Wczorajsza sesja potwierdziła, że przy poziomie 6,00 proc. dla 10-letniego i 5,70 proc. dla 5-letniego benchmarku, wśród inwestorów zmniejsza się apetyt na budowanie długich pozycji. Warto zauważyć, że zgodnie z oczekiwaniami, końcówka marca przyniosła umocnienie na rynku długu, w szczególności na długim końcu krzywej.
Z początkiem kwietnia jednak, na znaczeniu straci zapewne aspekt wyceny portfeli OFE, kluczowego znaczenia nabrać zaś może planowana na rynku pierwotnym podaż obligacji 5-i 10-letnich. Już dziś szczegółowe informacje na ten temat powinny napłynąć z Ministerstwa Finansów.
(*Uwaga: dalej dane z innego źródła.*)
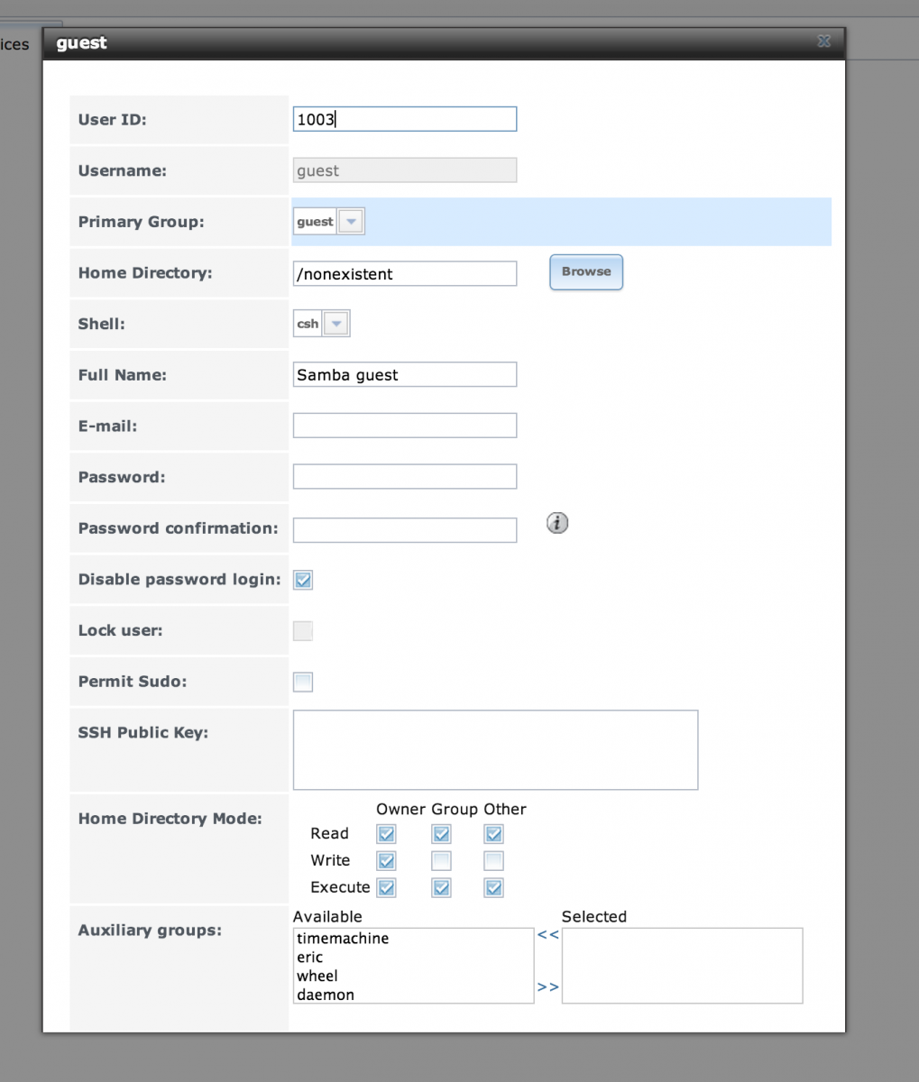Click the Full Name field

(x=405, y=375)
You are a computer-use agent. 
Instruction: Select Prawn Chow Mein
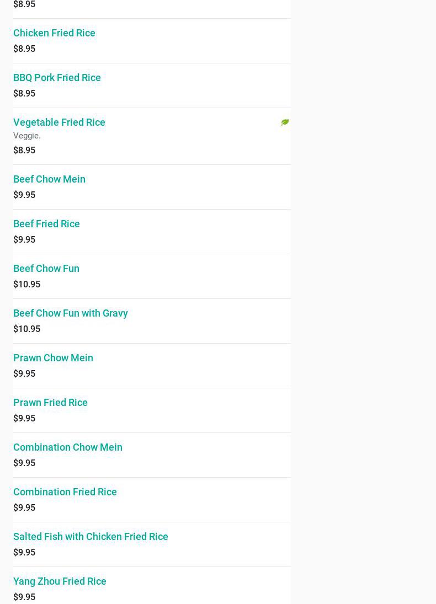(x=53, y=358)
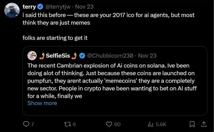Click the terry display name
The width and height of the screenshot is (214, 132).
click(x=30, y=7)

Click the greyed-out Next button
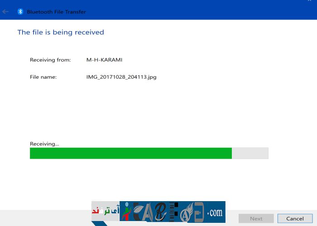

W aspekcie żywych dyskusji o szansach na utrzymanie deficytu na zaplanowanym poziomie, w nadchodzących tygodniach można oczekiwać powrotu rentowności na wyższe poziomy. Wyjątkiem mogą być tylko obligacje z krótkiego końca. Dla bankowych portfeli inwestycyjnych obligacja OK0711 wyceniana na 5,40 proc. wydaje się wciąż bardzo atrakcyjna.